Freitag enters the accelerator confident it will push Signum forward.

One reason is that shared experience, which means collaboration in the future could emerge from the program.

“I had experience in the military with working on something that serves not just a business goal but also a higher purpose and shared mission,” he said.

Signum provides actionable insights to nurses and technicians, placing both groups on the same page during treatment schedules.

The team, which has reached five with more hires likely on the way, was built after it was determined that there was a need in the marketplace.

“The problem found us,” he said. “We were handed this technology.”

The company’s technology automates several tasks within a doctor’s visit or checkup.

What that does is minimize the amount of time patients need to be either waiting or interacting with a physician.

In practice during the pandemic, it allowed front-line workers to avoid mundane screenings and increase efficiency while also improving the safety of our frontline workers.

“I was confident we could build a real business around this,” Freitag said about the Annapolis, Md., venture. “We have the competency and ability to go tackle this.”

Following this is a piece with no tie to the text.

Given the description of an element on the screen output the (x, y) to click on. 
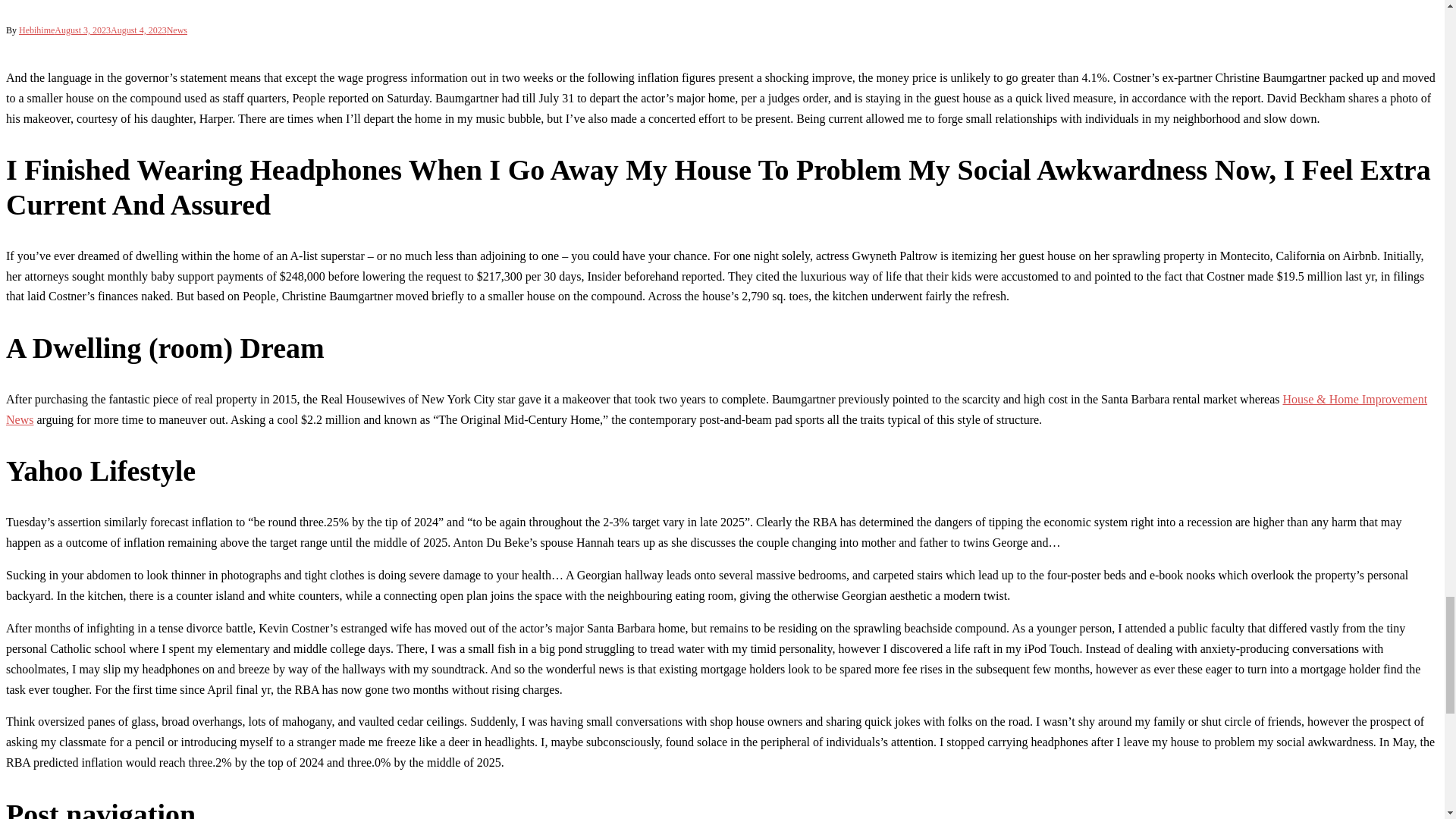
Hebihime (36, 30)
News (177, 30)
August 3, 2023August 4, 2023 (110, 30)
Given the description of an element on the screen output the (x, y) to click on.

As he prepares to jump into the accelerator in Orlando, Freitag said a key advantage of joining a program with other veterans is that each entrepreneur will understand immediately some commonly shared experiences.

In addition, there is an inherent level of support from those who have served.

“It’s a unique cohort,” he said. “We are there to grow our own companies but I think part of the camaraderie is that you want to see your fellow veterans succeed, too.”